Cabanyal y Benacantil

2001-03-11Publicat per: El País
Cuando el patrimonio es el obstáculo para determinados planes urbanísticos el resultado es el conflicto. La ley de Patrimonio se convierte entonces en una especie de oráculo, en el que la Administración interesada obtiene la respuesta que más le conviene. Es el caso del proyecto muncipal de prolongar la avenida Blasco Ibáñez de Valencia partiendo el barrio de El Cabanyal-Canyamelar, cuya trama urbana está declarada BIC. Los técnicos de la dirección de Patrimonio rechazaron el proyecto porque y afectaba no mejoraba dicha protección.
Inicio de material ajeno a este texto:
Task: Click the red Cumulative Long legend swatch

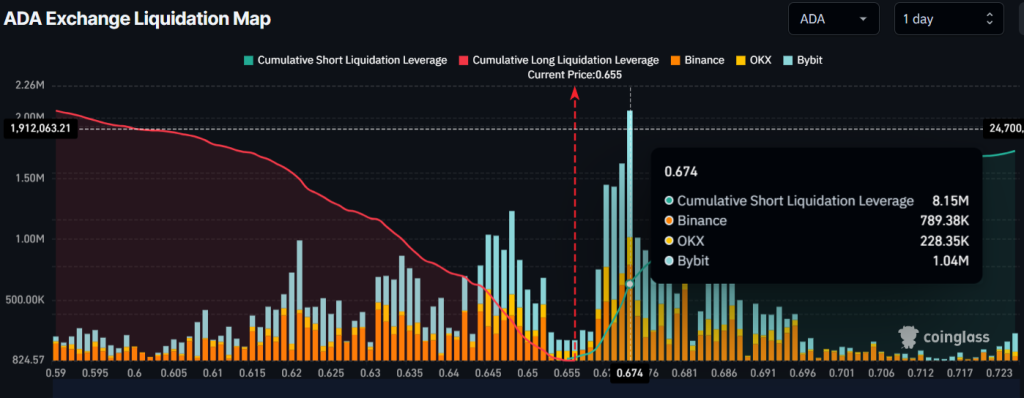Action: tap(463, 60)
No pensó lo mismo el consejero y la subsecretaria de Cultura, Manuel Tarancón y Ascensión Figueres, que dieron dio vía libre al plan asegurando que mejoraba la conservación y restauración de un barrio deteriorado, el mismo argumento empleado por el Ayuntamiento. De poco sirve ser BIC, cuando se trata de construir. La plataforma Salvem El Cabanyal continúa defendiendo la ley.

Un caso semejante es el del monte Benacantil que reina sobre la ciudad de Alicante, coronado por el castillo de Santa Bárbara, declarado también BIC. El Ayuntamiento proyecta la edificación de un palacio de congresos en las faldas del monte y asegura que implicará la mejoría del cercano y deprimido barrio. El proyecto cuenta con el beneplácito de las instituciones gobernadas por el PP, Pero a jucio de la plataforma Salvem el Benacantil, el lugar elegido está dentro del entorno de BIC.

Tanto en El Cabanyal como en el Benacantil, los obstáculos o posiciones contrarias a los proyectos han desatado reacciones virulentas de sus respectivos alcaldes, Rita Barberá y Luis Díaz Alperi.